I remember this as well I was 8 and visiting second cousins with my uncles family
I can still remember hereing the sound looking out the back slidders everyone out
side looking up, the plane comming over the houses and my family running out front to
see what was going on. And how horribly the ground shook.

B-52 Crash in 1972 at McCoy Air Force Base

I was 15 visiting from Michigan my favorite uncle (my mothers's younger sister's husband) & aunt a Technical Sargent a home owner on Rampart Drive & stationed at McCoy AFB just returned from Thailand. After being overseas for 2 years servicing B-52's for the agent orange defoliating campaign in Laos where he physically inspected aircraft & caused his swift death of cancer 8 yrs later in 1980. Everything happened quickly that day, having got used to the B-52 whine wheather taking off or landing, this time something didn't sound right the next thing you hear was a bomb going off & the ground shaking. My uncle was on the phone talking Air Force jargon the next thing I remember the whole neighborhood was flooded with giant Air Force fire trucks MP's (military police) swarming & restricting anybody & everybody from & within. It was the most coolest experience as a kid not knowing then people died then until years later. McCoy still a active AFB then classified the whole incident for a couple of years . Pinecastle a small off base Air Force community surrounded by orange groves & trees with moss a area I eventually move to to attend Valencia Community College in 1977.

1972 B-52 Crash

I also remember the 1972 B-52 Crash. I lived in Conway Hills Subdivision on Leola Lane. This was the last street in the subdivision with orange groves behind & beside my street. Just through the orange grove behind my house was Conway Little League Field. We were always playing in the organge groves or at the little league baseball fields. That day, we were behind the senior league field close to the pond in the orange grove. Living in the flight pattern for McCoy AFB we were all used to the B-52s coming over. I think every house on our street had at least one crack in the cinder block walls. Sometimes we hardly even noticed the planes but we all looked up at this plane - it was much, much lower and louder as it was coming towards us. It almost looked as if it were weaving through the senior field lights as it passed over. We didn't see any smoke or fire coming from the plane. From where we were, we just watched the plane continue, very low towards the AFB We saw it disappear over the orange grove between our subdivision and Shenadoah Elementary until we could't see it anymore. We then heard a large boom and saw a huge mushroom cloud of smoke rise up over the orange grove. We knew it had crashed. We heard sirens for what seemed like hours.

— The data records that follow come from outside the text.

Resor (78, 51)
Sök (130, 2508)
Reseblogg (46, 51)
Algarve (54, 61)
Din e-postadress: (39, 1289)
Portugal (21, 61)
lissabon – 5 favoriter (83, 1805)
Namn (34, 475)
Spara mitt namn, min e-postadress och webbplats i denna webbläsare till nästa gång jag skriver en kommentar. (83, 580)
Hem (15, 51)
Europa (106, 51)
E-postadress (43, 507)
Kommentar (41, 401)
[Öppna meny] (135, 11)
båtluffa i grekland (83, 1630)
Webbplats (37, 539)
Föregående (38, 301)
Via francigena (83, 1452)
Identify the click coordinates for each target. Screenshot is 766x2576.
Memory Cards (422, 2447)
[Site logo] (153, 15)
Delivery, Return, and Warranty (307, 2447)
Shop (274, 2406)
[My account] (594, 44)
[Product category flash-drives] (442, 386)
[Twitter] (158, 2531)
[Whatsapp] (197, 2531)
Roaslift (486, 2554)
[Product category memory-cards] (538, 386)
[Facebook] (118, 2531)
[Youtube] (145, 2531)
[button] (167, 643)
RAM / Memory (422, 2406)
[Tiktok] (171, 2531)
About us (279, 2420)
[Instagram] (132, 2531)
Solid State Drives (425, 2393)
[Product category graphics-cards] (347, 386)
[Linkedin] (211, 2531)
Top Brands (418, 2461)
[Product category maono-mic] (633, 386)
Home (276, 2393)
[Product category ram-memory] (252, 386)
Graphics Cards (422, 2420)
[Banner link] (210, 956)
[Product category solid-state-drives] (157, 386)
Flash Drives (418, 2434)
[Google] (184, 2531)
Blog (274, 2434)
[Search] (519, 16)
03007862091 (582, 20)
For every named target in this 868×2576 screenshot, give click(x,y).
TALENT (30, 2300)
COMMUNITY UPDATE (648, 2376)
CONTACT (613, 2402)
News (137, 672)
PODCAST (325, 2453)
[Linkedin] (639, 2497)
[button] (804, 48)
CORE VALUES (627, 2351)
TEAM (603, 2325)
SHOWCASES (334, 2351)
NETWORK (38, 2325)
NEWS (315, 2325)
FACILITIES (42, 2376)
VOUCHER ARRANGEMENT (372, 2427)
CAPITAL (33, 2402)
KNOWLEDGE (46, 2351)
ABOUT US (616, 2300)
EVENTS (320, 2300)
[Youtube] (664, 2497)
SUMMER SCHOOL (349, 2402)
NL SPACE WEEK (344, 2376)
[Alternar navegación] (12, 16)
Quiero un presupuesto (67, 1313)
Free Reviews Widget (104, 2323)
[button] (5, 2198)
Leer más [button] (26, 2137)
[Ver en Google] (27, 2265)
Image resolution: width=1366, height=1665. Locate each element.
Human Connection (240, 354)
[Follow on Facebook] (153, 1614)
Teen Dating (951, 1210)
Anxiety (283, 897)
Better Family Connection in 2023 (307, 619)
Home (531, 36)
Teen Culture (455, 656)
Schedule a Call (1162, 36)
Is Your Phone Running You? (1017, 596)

Later that night, we saw on the news where Anthony Ellington was hurt and had been moved to a Texas Burn Center. Anthony was a friend of mine. I can't remember exactly now but it seems like a couple of days passed and we learned Anthony had died. I remember him as a strong & competitive boy, everyone liked him. This is a childhood memory I have always lived with and is something I will never forget.


I will always rember that day, I was out side riding my bike with my brother when we saw the plane come over us, we lived on Montrose Ct in Conway, we thaouht it was very low, but we were so use to seeing B52s that we thought nothing of it, till we felt the groung shake, and a big ball of flames and black smoke comming from above the trees, we then began to follow were the smoke was comming from, down on S. Conway Rd, we knew then that a plane crashed, but we had no idea it was the one that just passed us, when we got close, the heat was terrible, we had to stop becouse the sheriff was keeping us away from getting closer.
I still rember that pool you talk about, that house stood vacant for years after that.
Take care

plane crash 3-31-1972

Hey Donna, I was your classmate at Shenendoah and your neighbor, I was also with my brothers and Anthony on that day we all got burned, I still go by there every once in a while, you had a brother (Danny) I think, we used to play together.